Hi! Can i set more load on CPU? By default ~25% on multicore with @tensorflow/tfjs-node": "^3.12.0
Maybe @Matthew_Soulanille knows the answer to this one?
Hi @gotostereo . Are you observing 25% of your threads in use at 100% or 25% usage on all your threads?
I initially thought this might be caused by a disk bottleneck in your code, such as when reading training data. However, I just tried our mnist-node example which stores all training data in memory, where I saw only 50% cpu usage on each thread (16 thread machine). This might be a bug with tfjs-node, or perhaps there’s an inefficiency in the fitLoop function (which trains the model) when it’s using the node backend.

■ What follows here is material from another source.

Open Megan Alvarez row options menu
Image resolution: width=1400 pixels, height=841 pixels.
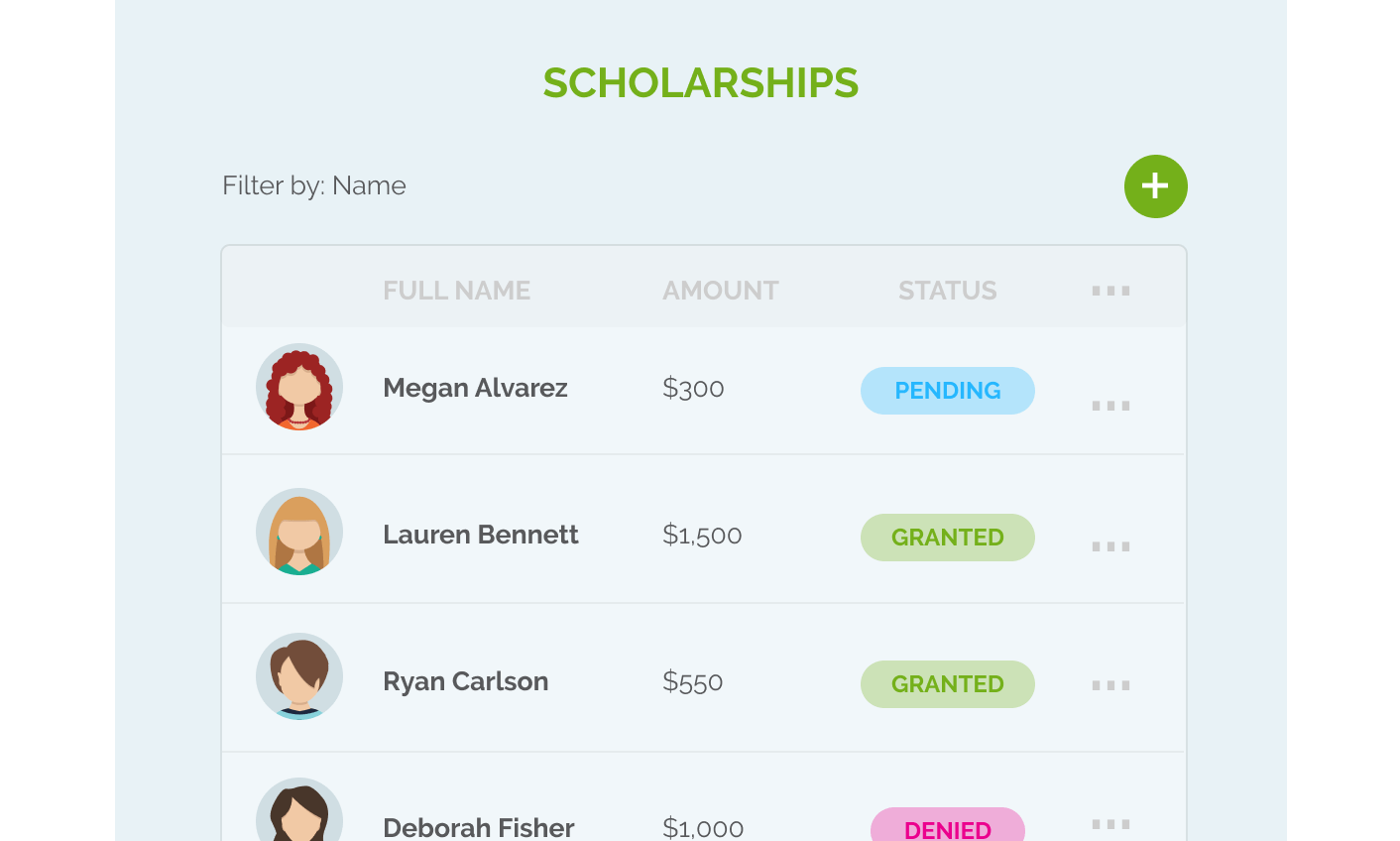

I also tried the same example with tfjs-node-gpu and saw far less speedup than expected (only ~1.5) and only about 25% gpu utilization. I saw two node processes, one at 20% cpu, which I think is feeding the GPU, and the main one at 120%. This indicates to me that there’s a bottleneck in how we’re distributing work to the GPU (or threads in your case), but I’ll have to look into it more to be sure.
Looking at performance profiles, most of the time is spent on
NodeJSKernelBackend.getInputTensorIds. I’m guessing there’s too much overhead on these functions, and that’s what’s slowing down the rest of the threads. I’ll see if anyone else on the team has thoughts on this.
Windows 10 x64, latest node js, intel 3770k, all threads work on ~25% .It would be great if it could be controlled.
This is less of a problem for inference, where using a graph model can more evenly distribute the work, but tfjs does not yet support training graph models.